Dans ce cas, les autorités ont pu avoir accès non seulement à ce que les criminels se disaient entre eux, mais aussi aux communications qu'ils échangeaient lorsqu'ils pensaient être complètement protégés. « Faites-leur payer 33 500 chacun », dit l'un des messages extraits de l’appareil Encrochat censé appartenir à Mark. D'autres documents évoquent des envois de drogue vers l'Europe. Les messages remontent à plusieurs mois, certains même avant qu'Encrochat ne découvre le malware.

Dans un message d'Encrochat obtenu de façon plutôt ironique par les enquêteurs, un membre présumé d'un gang dit à un autre que les iPhones ne sont pas à l'abri d'un examen de police.

À la suite du message d'Encrochat, les utilisateurs du réseau ont commencé à paniquer, selon d'autres captures d'écran de messages que nous avons obtenus. Plusieurs personnes ont essayé de déterminer si leur modèle particulier de téléphone Encrochat avait été touché.
Le coup d'État policier silencieux dans Encrochat est terminé. Au cours des jours suivants, les pièces du puzzle ont commencé à s’emboiter. Les cargaisons détournées, les raids sur les trafiquants de drogue, le nombre croissant d'arrestations. Le fil conducteur était Encrochat.

La source dans l'industrie de la sécurité téléphonique a dit qu'après cet épisode, les détaillants d'Encrochat ne pouvaient plus accéder au portail utilisé pour gérer les ventes, les empêchant d’accéder aux fonds.

En ce moment, le monde criminel est en plein désarroi, leur principal moyen de communication s'est rompu. Paranoïaques, certaines personnes se déconnectent, ne sachant plus à quels appareils faire confiance. D'autres essaient de traverser les frontières avant d'être arrêtés, a déclaré la source proche des utilisateurs criminels d'Encrochat. Acheter de la drogue en gros est devenu beaucoup plus difficile.

Dans le communiqué de presse, les autorités françaises ont écrit que « malgré la découverte d'une utilisation criminelle des terminaux Encrochat », la police espère que « les utilisateurs [qui ont utilisé le service] de bonne foi et qui veulent supprimer leurs données personnelles de la procédure judiciaire enverront une demande au service d'enquête ». Elles ont également invité les directeurs et gestionnaires d'Encrochat à les contacter s'ils voulaient discuter de la légalité du déploiement de l'outil technique de lecture des messages par les forces de l'ordre.

D'autres entreprises concurrentes tentent déjà de combler le vide laissé par Encrochat.
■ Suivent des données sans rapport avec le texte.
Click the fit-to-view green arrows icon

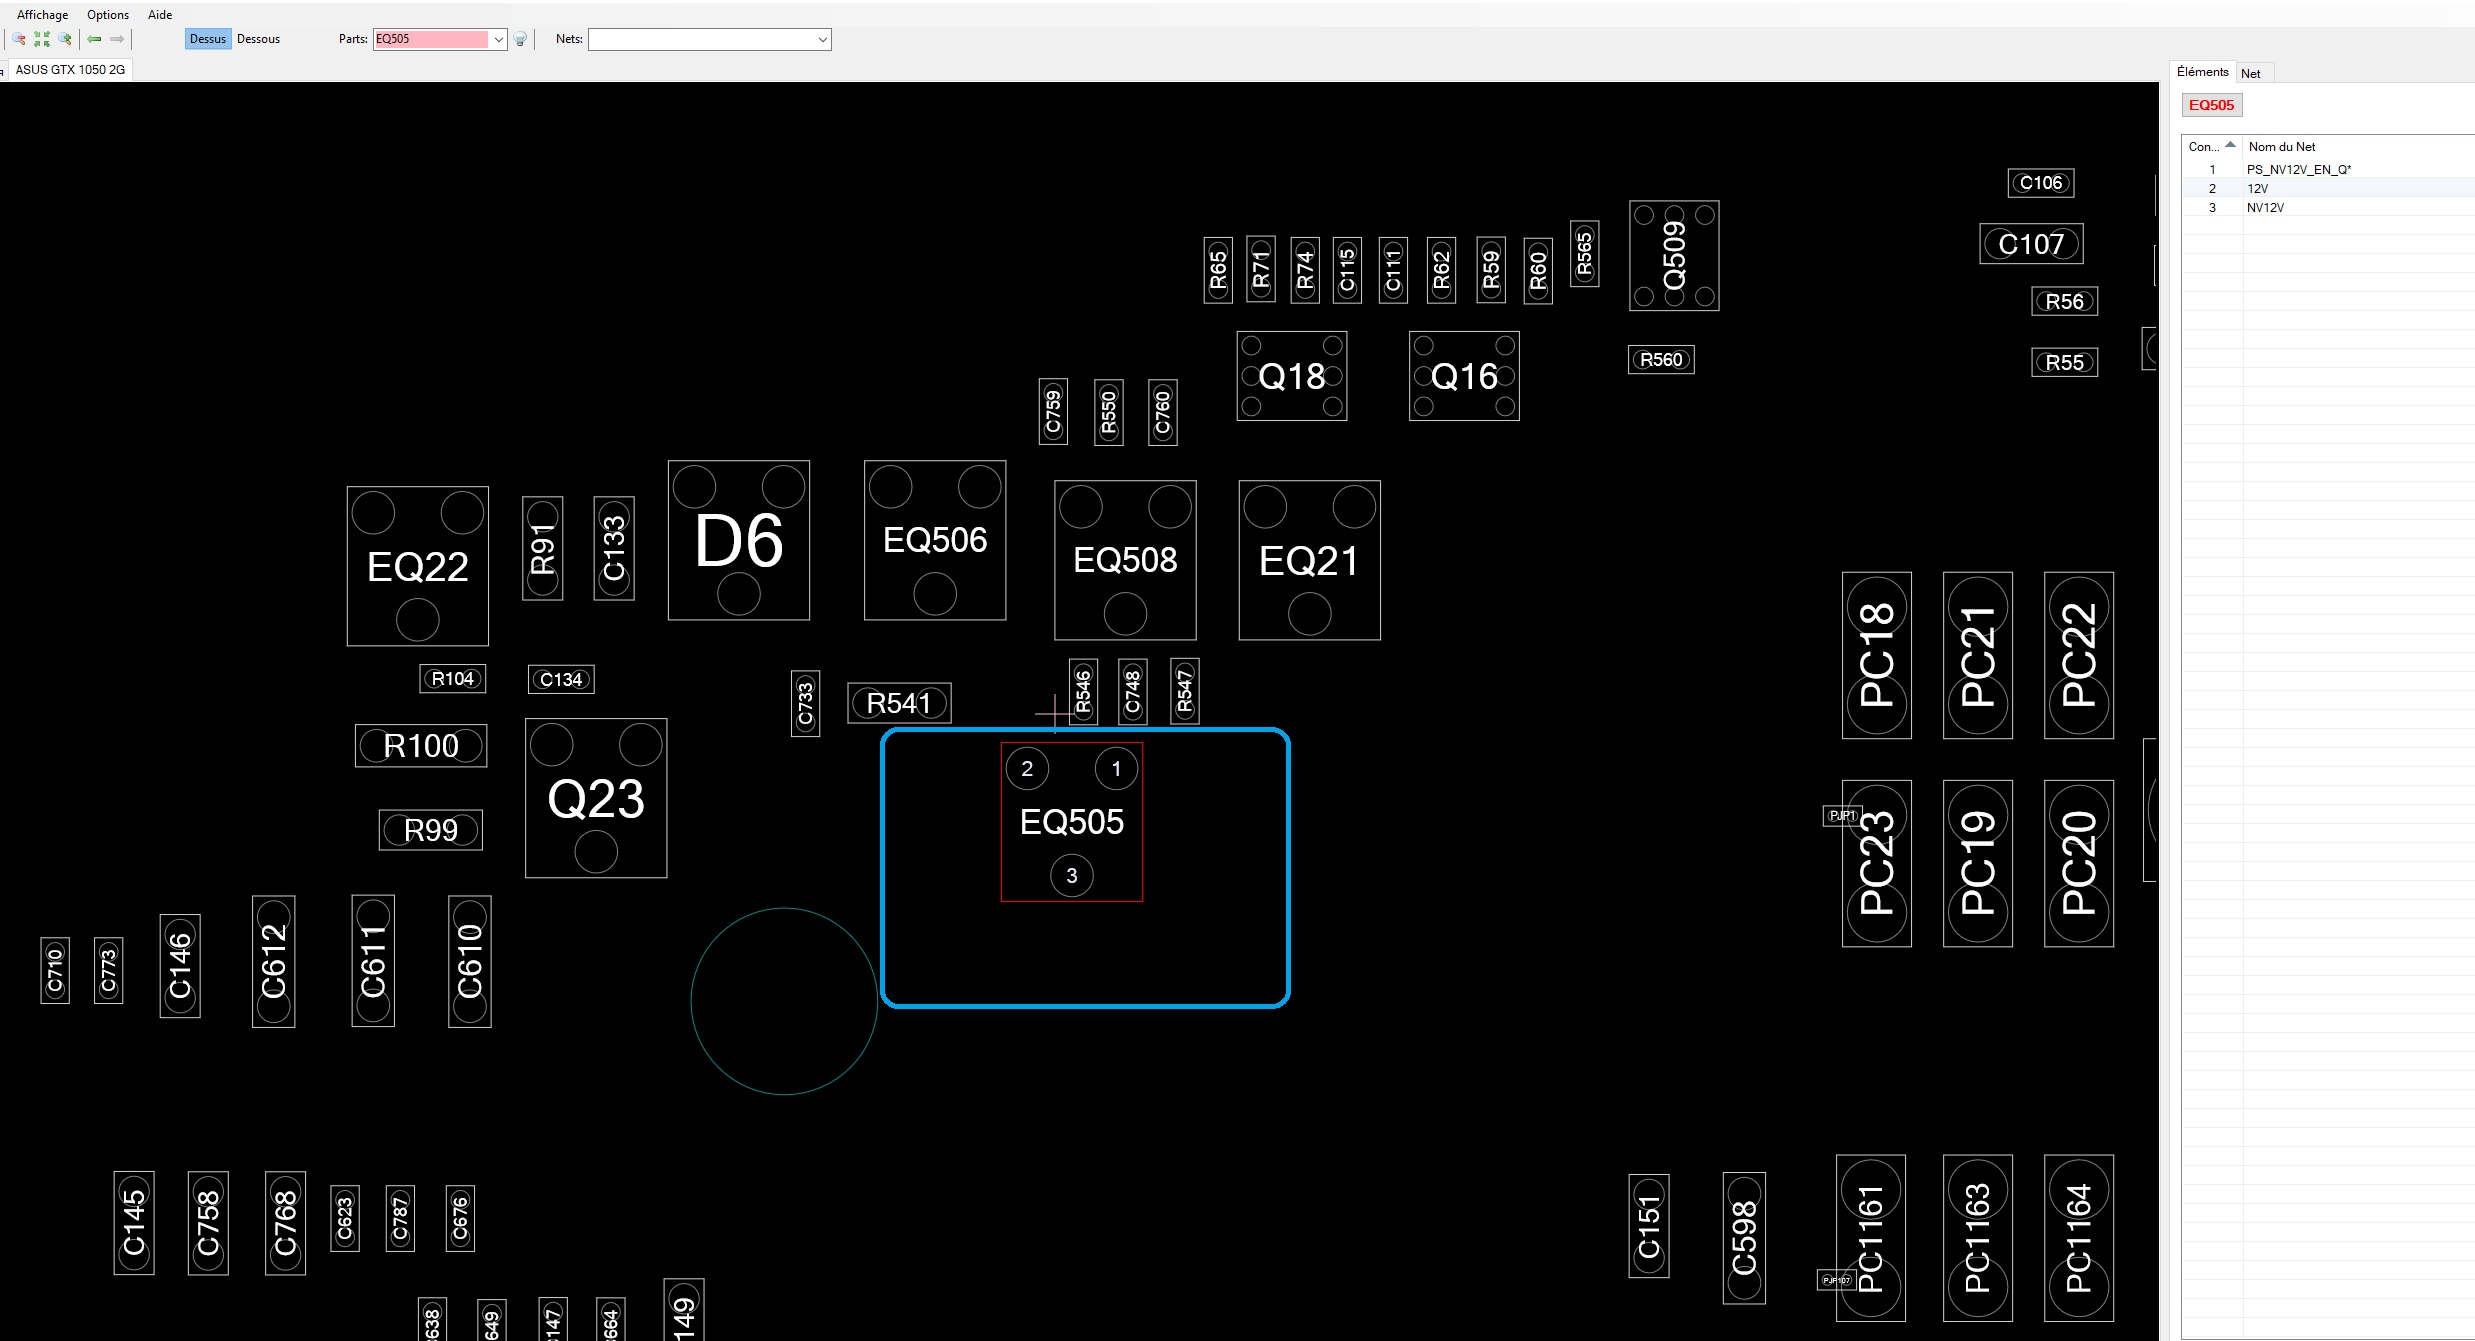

Une société appelée Omerta fait déjà de la publicité directement auprès des anciens clients d'Encrochat. « ENCROCHAT A ÉTÉ HACKÉ, LES UTILISATEURS EXPOSÉS ET ARRÊTÉS – LE ROI EST MORT », dit un article sur leur site. Dans un mail, Omerta nous a dit avoir récemment enregistré un trafic d'utilisateurs plus important. « Vous avez échappé de justesse à la récente extinction massive ? Célébrez avec une réduction de 10 %. Rejoignez la famille Omerta et communiquez en toute impunité. »

*Le prénom a été modifié pour des raisons juridiques.